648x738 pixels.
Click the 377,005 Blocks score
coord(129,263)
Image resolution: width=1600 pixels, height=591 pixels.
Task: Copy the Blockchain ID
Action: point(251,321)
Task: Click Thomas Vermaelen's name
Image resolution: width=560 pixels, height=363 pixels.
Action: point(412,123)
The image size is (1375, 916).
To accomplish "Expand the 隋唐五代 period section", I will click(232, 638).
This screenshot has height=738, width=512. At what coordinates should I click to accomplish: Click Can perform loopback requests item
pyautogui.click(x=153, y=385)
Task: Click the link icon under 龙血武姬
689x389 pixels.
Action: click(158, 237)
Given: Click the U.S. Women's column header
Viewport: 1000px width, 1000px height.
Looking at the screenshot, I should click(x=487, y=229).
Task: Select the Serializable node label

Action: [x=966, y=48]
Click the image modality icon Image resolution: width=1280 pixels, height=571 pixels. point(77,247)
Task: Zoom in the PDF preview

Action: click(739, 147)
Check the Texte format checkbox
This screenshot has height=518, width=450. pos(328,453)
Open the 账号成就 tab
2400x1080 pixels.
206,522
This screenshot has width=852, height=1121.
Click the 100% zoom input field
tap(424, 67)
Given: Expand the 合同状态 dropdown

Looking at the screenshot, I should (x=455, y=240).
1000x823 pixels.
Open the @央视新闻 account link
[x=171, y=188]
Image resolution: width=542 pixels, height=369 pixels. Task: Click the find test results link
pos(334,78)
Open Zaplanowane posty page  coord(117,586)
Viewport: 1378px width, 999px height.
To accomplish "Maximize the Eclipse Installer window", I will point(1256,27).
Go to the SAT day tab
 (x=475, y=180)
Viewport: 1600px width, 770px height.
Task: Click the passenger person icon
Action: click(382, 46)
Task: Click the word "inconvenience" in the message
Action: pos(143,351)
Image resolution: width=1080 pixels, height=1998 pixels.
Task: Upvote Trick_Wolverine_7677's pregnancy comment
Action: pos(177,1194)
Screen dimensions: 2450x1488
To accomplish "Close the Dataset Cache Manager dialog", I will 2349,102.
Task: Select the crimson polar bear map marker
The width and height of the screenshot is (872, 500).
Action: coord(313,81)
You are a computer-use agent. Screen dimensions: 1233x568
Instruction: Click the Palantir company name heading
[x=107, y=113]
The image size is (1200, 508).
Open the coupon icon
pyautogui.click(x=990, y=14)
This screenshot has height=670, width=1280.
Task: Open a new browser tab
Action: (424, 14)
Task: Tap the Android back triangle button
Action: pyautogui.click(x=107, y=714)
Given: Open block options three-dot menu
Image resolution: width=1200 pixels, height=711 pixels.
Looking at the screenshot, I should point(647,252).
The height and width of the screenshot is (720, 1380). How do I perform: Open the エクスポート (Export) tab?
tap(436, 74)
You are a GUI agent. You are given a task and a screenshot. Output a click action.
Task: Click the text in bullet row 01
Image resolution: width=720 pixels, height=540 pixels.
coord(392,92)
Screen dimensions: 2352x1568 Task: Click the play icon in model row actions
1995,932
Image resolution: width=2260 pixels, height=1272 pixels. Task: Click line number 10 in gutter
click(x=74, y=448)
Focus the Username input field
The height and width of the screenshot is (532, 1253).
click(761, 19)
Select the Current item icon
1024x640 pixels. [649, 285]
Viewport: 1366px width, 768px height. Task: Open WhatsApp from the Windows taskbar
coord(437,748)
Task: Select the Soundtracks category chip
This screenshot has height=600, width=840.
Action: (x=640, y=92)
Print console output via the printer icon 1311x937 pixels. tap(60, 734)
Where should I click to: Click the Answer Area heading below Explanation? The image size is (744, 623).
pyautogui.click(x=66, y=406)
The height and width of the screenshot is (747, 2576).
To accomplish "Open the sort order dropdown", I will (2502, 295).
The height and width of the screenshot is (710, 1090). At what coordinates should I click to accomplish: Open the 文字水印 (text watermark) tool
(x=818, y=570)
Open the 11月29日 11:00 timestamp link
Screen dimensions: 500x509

● ● ● ● ●

» EXERCISE BRIEF: Please duplicate all of the material above line for line, without changing anything.

» EXERCISE RESPONSE:
648x738 pixels.
Click the 377,005 Blocks score
coord(129,263)
Image resolution: width=1600 pixels, height=591 pixels.
Task: Copy the Blockchain ID
Action: point(251,321)
Task: Click Thomas Vermaelen's name
Image resolution: width=560 pixels, height=363 pixels.
Action: point(412,123)
The image size is (1375, 916).
To accomplish "Expand the 隋唐五代 period section", I will click(232, 638).
This screenshot has height=738, width=512. At what coordinates should I click to accomplish: Click Can perform loopback requests item
pyautogui.click(x=153, y=385)
Task: Click the link icon under 龙血武姬
689x389 pixels.
Action: click(158, 237)
Given: Click the U.S. Women's column header
Viewport: 1000px width, 1000px height.
Looking at the screenshot, I should click(x=487, y=229).
Task: Select the Serializable node label

Action: [x=966, y=48]
Click the image modality icon Image resolution: width=1280 pixels, height=571 pixels. point(77,247)
Task: Zoom in the PDF preview

Action: click(739, 147)
Check the Texte format checkbox
This screenshot has height=518, width=450. pos(328,453)
Open the 账号成就 tab
2400x1080 pixels.
206,522
This screenshot has width=852, height=1121.
Click the 100% zoom input field
tap(424, 67)
Given: Expand the 合同状态 dropdown

Looking at the screenshot, I should (x=455, y=240).
1000x823 pixels.
Open the @央视新闻 account link
[x=171, y=188]
Image resolution: width=542 pixels, height=369 pixels. Task: Click the find test results link
pos(334,78)
Open Zaplanowane posty page  coord(117,586)
Viewport: 1378px width, 999px height.
To accomplish "Maximize the Eclipse Installer window", I will point(1256,27).
Go to the SAT day tab
 (x=475, y=180)
Viewport: 1600px width, 770px height.
Task: Click the passenger person icon
Action: click(382, 46)
Task: Click the word "inconvenience" in the message
Action: pos(143,351)
Image resolution: width=1080 pixels, height=1998 pixels.
Task: Upvote Trick_Wolverine_7677's pregnancy comment
Action: pos(177,1194)
Screen dimensions: 2450x1488
To accomplish "Close the Dataset Cache Manager dialog", I will 2349,102.
Task: Select the crimson polar bear map marker
The width and height of the screenshot is (872, 500).
Action: coord(313,81)
You are a computer-use agent. Screen dimensions: 1233x568
Instruction: Click the Palantir company name heading
[x=107, y=113]
The image size is (1200, 508).
Open the coupon icon
pyautogui.click(x=990, y=14)
This screenshot has height=670, width=1280.
Task: Open a new browser tab
Action: (424, 14)
Task: Tap the Android back triangle button
Action: pyautogui.click(x=107, y=714)
Given: Open block options three-dot menu
Image resolution: width=1200 pixels, height=711 pixels.
Looking at the screenshot, I should point(647,252).
The height and width of the screenshot is (720, 1380). How do I perform: Open the エクスポート (Export) tab?
tap(436, 74)
You are a GUI agent. You are given a task and a screenshot. Output a click action.
Task: Click the text in bullet row 01
Image resolution: width=720 pixels, height=540 pixels.
coord(392,92)
Screen dimensions: 2352x1568 Task: Click the play icon in model row actions
1995,932
Image resolution: width=2260 pixels, height=1272 pixels. Task: Click line number 10 in gutter
click(x=74, y=448)
Focus the Username input field
The height and width of the screenshot is (532, 1253).
click(761, 19)
Select the Current item icon
1024x640 pixels. [649, 285]
Viewport: 1366px width, 768px height. Task: Open WhatsApp from the Windows taskbar
coord(437,748)
Task: Select the Soundtracks category chip
This screenshot has height=600, width=840.
Action: (x=640, y=92)
Print console output via the printer icon 1311x937 pixels. tap(60, 734)
Where should I click to: Click the Answer Area heading below Explanation? The image size is (744, 623).
pyautogui.click(x=66, y=406)
The height and width of the screenshot is (747, 2576).
To accomplish "Open the sort order dropdown", I will (2502, 295).
The height and width of the screenshot is (710, 1090). At what coordinates should I click to accomplish: Open the 文字水印 (text watermark) tool
(x=818, y=570)
Open the 11月29日 11:00 timestamp link
Screen dimensions: 500x509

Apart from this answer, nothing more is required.